Originalmente este aço havia sido desenvolvido pela Crucible Metallurgy para
ser utilizado nas pás das turbinas de aviões militares à jato. Sua produção
começara no inicio dos anos 70 e utilizava uma tecnologia metalúrgica de fundição
à vácuo. O contrato de fornecimento para o governo americano era muito rígido
e com alta exigência de qualidade e controle de produção. Era uma aço difícil
de ser encontrado e mais difícil ainda de ser trabalhado. Com o término do
contrato de fornecimento para o governo, a Crucible cessou sua produção.

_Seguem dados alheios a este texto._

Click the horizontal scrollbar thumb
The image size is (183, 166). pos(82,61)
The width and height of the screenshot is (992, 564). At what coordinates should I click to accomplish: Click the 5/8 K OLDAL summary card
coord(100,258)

Em
1997 eles reiniciaram a produção deste aço mas alguns comentaristas dizem que
a qualidade já não é a mesma da década de 70, quando o governo americano
exigia maior grau de pureza.
Sua composição química média é: Carbono 1,10%, Manganês 0,60%, Silício
0,25%, Cromo 14,0%, Molibdênio 4,0%.
Devido ao alto teor de molibdênio, necessário para aumentar sua resistência
ao calor inerente das turbinas à jato, este aço exigia um tratamento térmico
especial, em altíssima temperatura, para ser endurecido.
Aço ATS-34: Este é uma versão japonesa do 154-CM, fabricado pela metalúrgica
Hitachi Steel Company, do Japão. Segundo o testemunho de Bob Loveless em seu
livro, foi ele o responsável pela introdução deste aço nos Estados Unidos.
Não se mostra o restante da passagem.